Although there is no Gartner report to show for it, the period 2006 to 2010 marks the most exciting time yet for semantic (web) technologies. Peak of inflated expectations of the vision, perhaps?
Freebase was in full swing, and would later go on to be acquired by Google and become the foundation for its very own proprietary Knowledge Graph. SPARQL v1.1,OWL v2 and SPIN were introduced to provide much needed RDF querying flexibility, ontology intelligence and reasoning capabilities.
The years also saw the publication of three important books in the field: my personal favourite Foundations of Semantic Web Technologies, Semantic Web for the Working Ontologist, and Programing the Semantic Web (one of the few using Python, at a time when the field was dominated mostly by Java and still is).
Universities were also integrating key topics into their degree programmes, and professional institutes started offering certifications. In other words, quite a lot was happening relatively, and this was reflected in the activities of both academia and industry.
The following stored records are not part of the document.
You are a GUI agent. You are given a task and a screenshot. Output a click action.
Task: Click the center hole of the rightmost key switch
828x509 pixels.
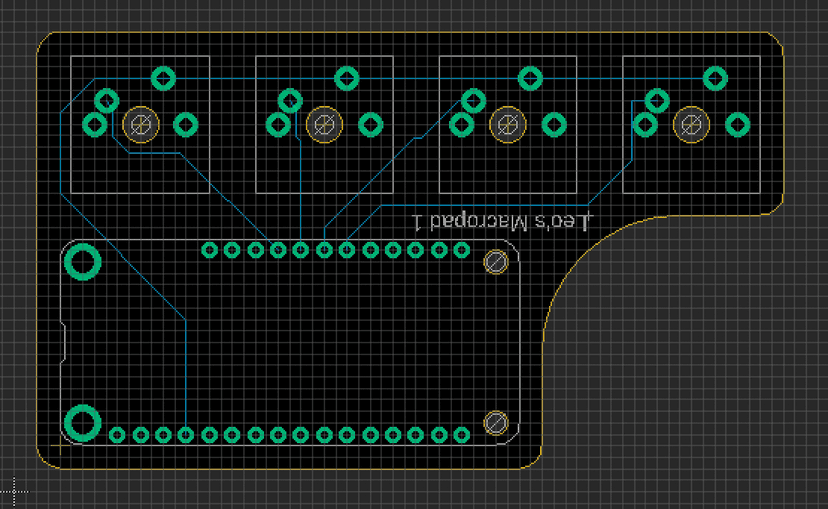pyautogui.click(x=691, y=125)
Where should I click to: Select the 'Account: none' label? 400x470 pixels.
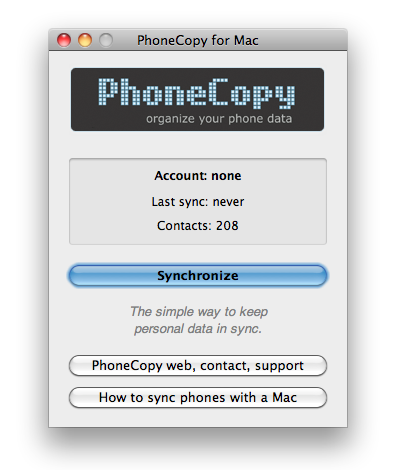(198, 176)
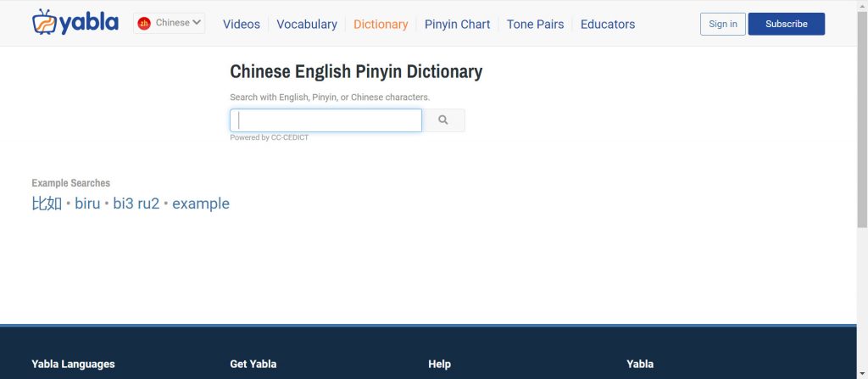Click the Yabla TV logo icon

click(45, 22)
Post-2010 is a different story altogether, and one that involves some disappointment. Software tools became abandoned, startups grew quiet, and organizations stopped publishing RDF (meta)data in favour of JSON. The Semantic Web idea started to receive some hate, surprisingly from direct contributors of the community, like Manu Sporny.
Gartner rightly placed Semantic Web approaching the trough of disillusionment in 2012, the eventual inevitable dip proven by Linked Data being at the bottom of the trough in 2015.
Some good things did come out of this, though: the multi-industry schema.org vocabulary project for embeddable metadata (what you’d know as rich snippets or semantic SEO), the RDF serialization (or alternative, if that’s your stance) JSON-LD, the truly OWL2-compliant triplestore Stardog, and the book Learning SPARQL (Bob DuCharme’s quite the blogger, by the way).
The practicality of a Semantic Web still gets some bad rep today as having a depressing situation due to a steep learning curve. Nothing could be farther from the truth — RDF is dead simple, particularly in its Turtle form. Any non-trivial application, no matter the technology, is going to have a learning curve.
The last several years of disillusionment appears to have given rise to pervasive misconceptions and misunderstandings, but all is not lost.
Many organizations may have abandoned XML and RDF publishing, but those for whom data is a high priority have also prioritized these standards. The European Union (EU) is a large and complex multi-party governing body, and it is evident from recent initiatives that they have been successfully exploiting such technologies.
With the help of experts and the community, TopQuadrant grew SPIN into SHACL, which is supposed to supersede OWL’s declarative rules system and (lack of) data validation. The problem of semantic data at scale also got a candidate solution in the form of Linked Data Fragments.
Even graph databases of the alternative LPG kind treat RDF as a first-class citizen, and promise to give us the semantics we need without the complexities or shortcomings of declarative languages and description logics, such as monotonicity and the open-world-assumption.
So, is that all? Not in the least. The trendy technologies of the last two years frequently championed by startup programmes and the media today are quite supplemental to the Semantic Web. Machine learning is a useful technique for supplying probabilistic data for reasoning and inference, and a decentralized ledger system could benefit linked data, or vice-versa.
TL;DR: The Semantic Web is an ideal, not a killer technology by itself. There is no one killer application either, but many past, present and future innovations. It exists through the standards and technologies that are the culmination of various focused initiatives. In other words, in 2018, the Semantic Web is right where we need it to be.